検出
冗長結腸は、解剖学的な変異であり多くの場合症状を伴いません。患者は生涯にわたり自覚症状がなく、偶然他の疾患の検査で大腸造影やCT検査を受けた際に初めて発見されることが多いです。
腸捻転(ボルヴュルス)
結腸が余分に長いと、まれに腸がねじれて閉塞を起こすことがあります。これを腸捻転(ボルヴュルス)と呼び、急性腹痛、腹部膨満、嘔吐、悪心などの症状が急速に現れ、緊急の医療処置が必要です。
治療
腸捻転が確認された場合、ねじれた部分を外科的に除去することが一般的です。

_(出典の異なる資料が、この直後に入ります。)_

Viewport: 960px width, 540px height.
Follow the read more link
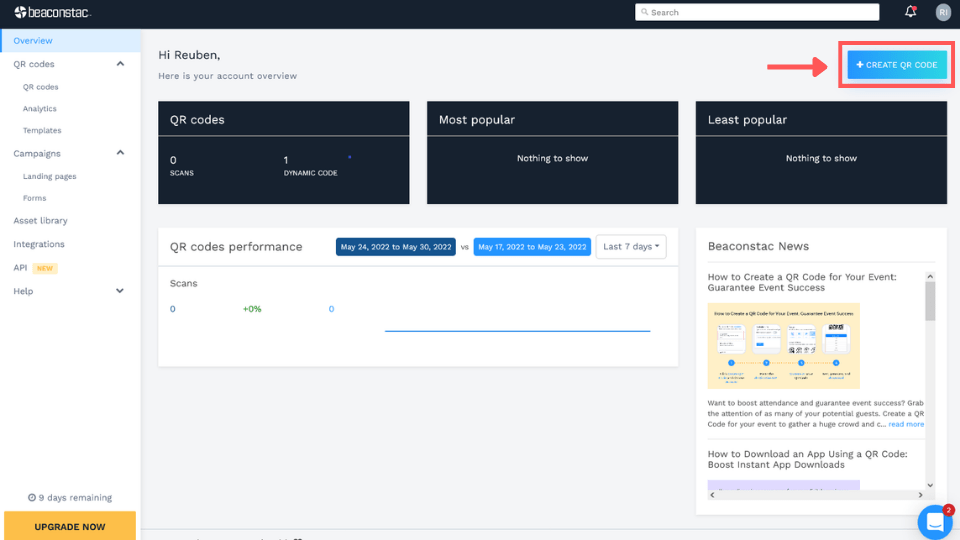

S状結腸が捻転した場合はシグモイド切除(sigmoidectomy)、結腸全体または一部が対象の場合は結腸切除(colectomy)が行われます。捻転部位や患者の状態に応じて、内視鏡的減圧や非手術的管理が選択されることもあります。
予後
手術が必要な場合、切除した結腸を再び吻合(つなぎ直し)しますが、吻合部の漏れや感染といったリスクがあります。適切な術後管理と早期の合併症検出により、ほとんどの患者は良好な回復を遂げます。